The silhouette on the horizon was no longer that of an ordinary village. As the expeditionary group drew closer, the change in the landscape was palpable, almost vibrant.

Where once there was only the dense, chaotic green of the Atlantic Forest, there now emerged orderly clearings, belts of native rice crops that swayed like a golden sea under the evening breeze.

Reinforced wooden pens sheltered a visibly larger herd of domesticated Mutum and other animals whose breeding Ubirajara had encouraged.

The sound of construction was a constant hum floating on the breeze: the rhythmic strike of stone hammers, the scraping of potteries molding clay, and the murmur of a population that seemed to have doubled in his absence.

Atop the main palisade, Tainá watched. Her eyes, sharpened by forest life and an intuition that had grown keener in recent weeks, focused on the column emerging from the trail.

She immediately noted the group's disproportionate size.

Ubirajara had left with twenty men; he was returning with fifty, along with prisoners and a retinue that altered the march's silhouette.

Her initial interest transformed into a cold analysis as she noticed the female figures walking among the warriors, wearing adornments that did not belong to her tribe.

Near the entrance gate, reinforced with logs of pink peroba, the Shaman Arandu and the Morubixaba Guaraci also waited.

Arandu held a notebook made of mallow paper, crudely bound in leather, noting his initial impressions with a bone stylus dipped in jenipapo ink.

"They have returned with many more people than they took," Arandu commented without looking up from the paper, recording the head count. "I thought the purpose of the journey was merely mapping the region and prospecting for iron."

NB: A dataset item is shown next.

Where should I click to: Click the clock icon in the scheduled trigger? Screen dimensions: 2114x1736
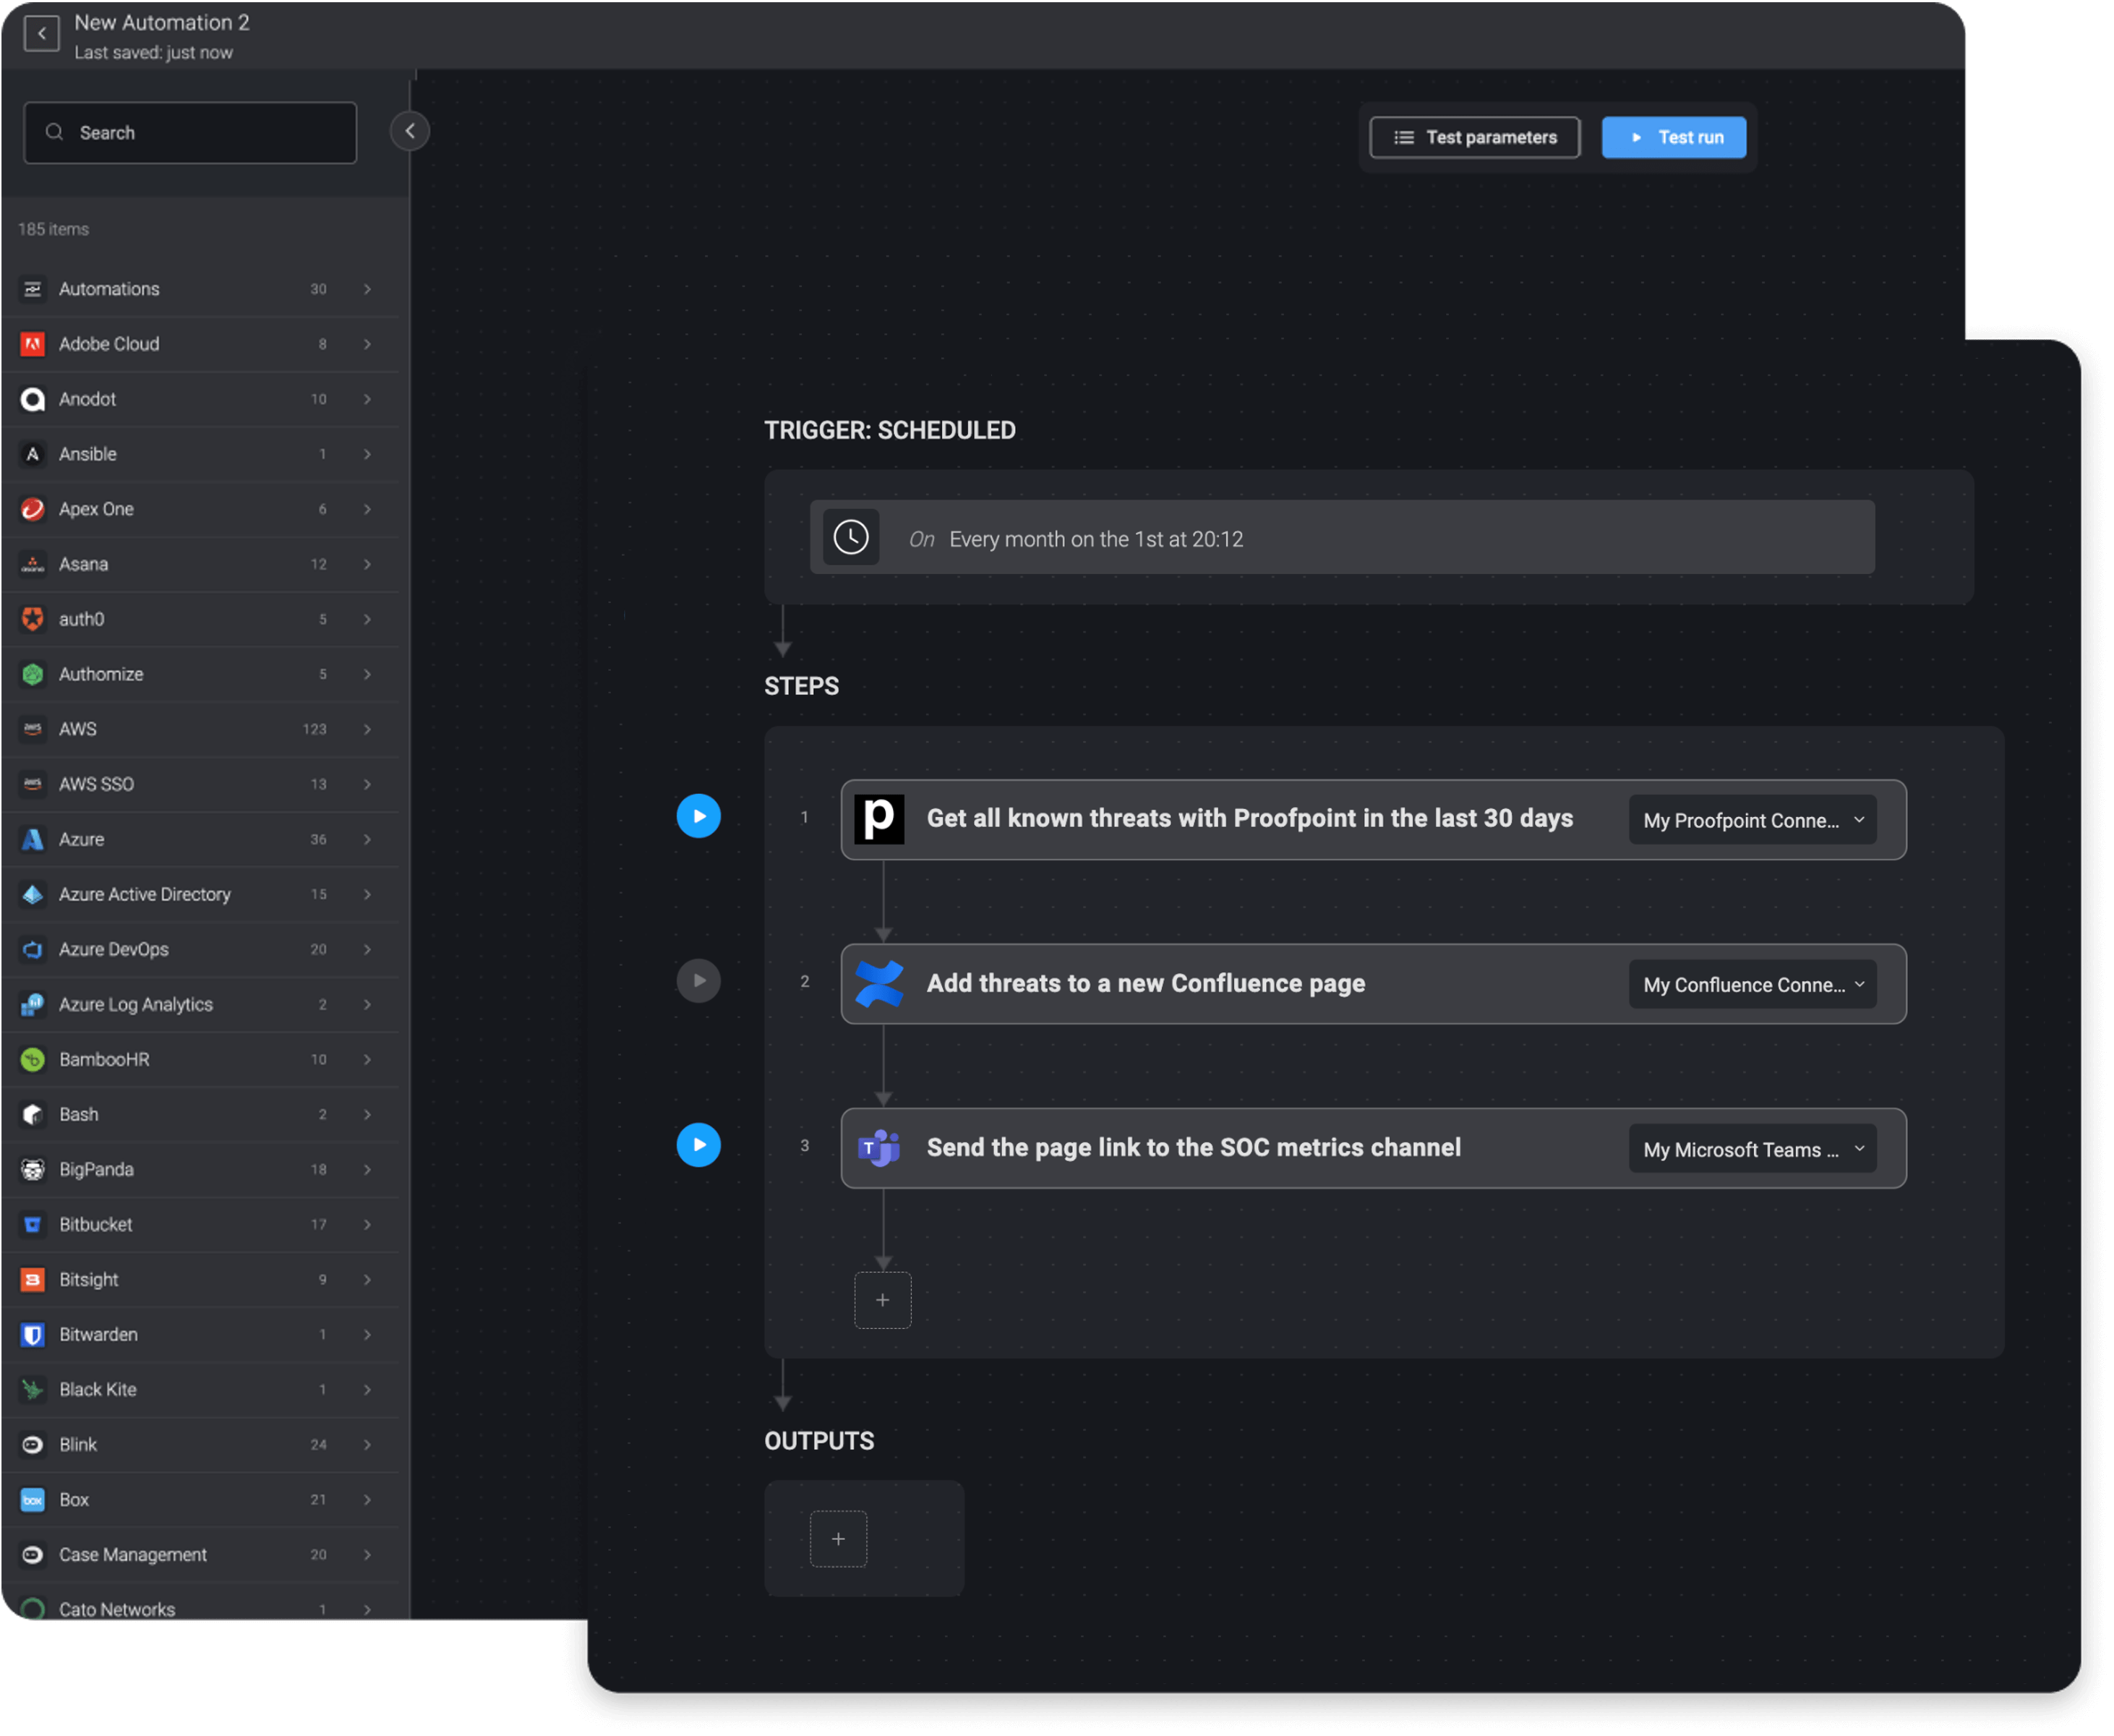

Guaraci, arms crossed over his broad chest with war scars glistening under the sun, let out a dry laugh, though not one of disapproval. "More people? I believe the correct word for that is marriage, old friend. He must have visited some village along the way and wedded the warriors. Look at how they walk... they are couples. Ubirajara knows that an army is maintained by the belly, but it expands through the womb."

"The problem," Arandu observed, making a quick mark on the paper, "is that the women of our village of the same age are also single. Perhaps we will have more couples with more than one wife in this generation than expected. The social balance is about to be tested."

"Which village did they pass through, I wonder?" the Shaman asked curiously. "The one to the north or the one to the west?"

"Good question," Guaraci replied. "It's likely a village we aren't familiar with. Perhaps to the south, following the river's course. From the Great River(ocean) it's impossible; he said he would make a larger expedition for that in the future."

Arandu dipped the tip of his stylus into the ink and recorded the discussion with almost obsessive precision. It was the birth of Tupi historiography, the record of the moment a village began its transformation into a sophisticated urban complex.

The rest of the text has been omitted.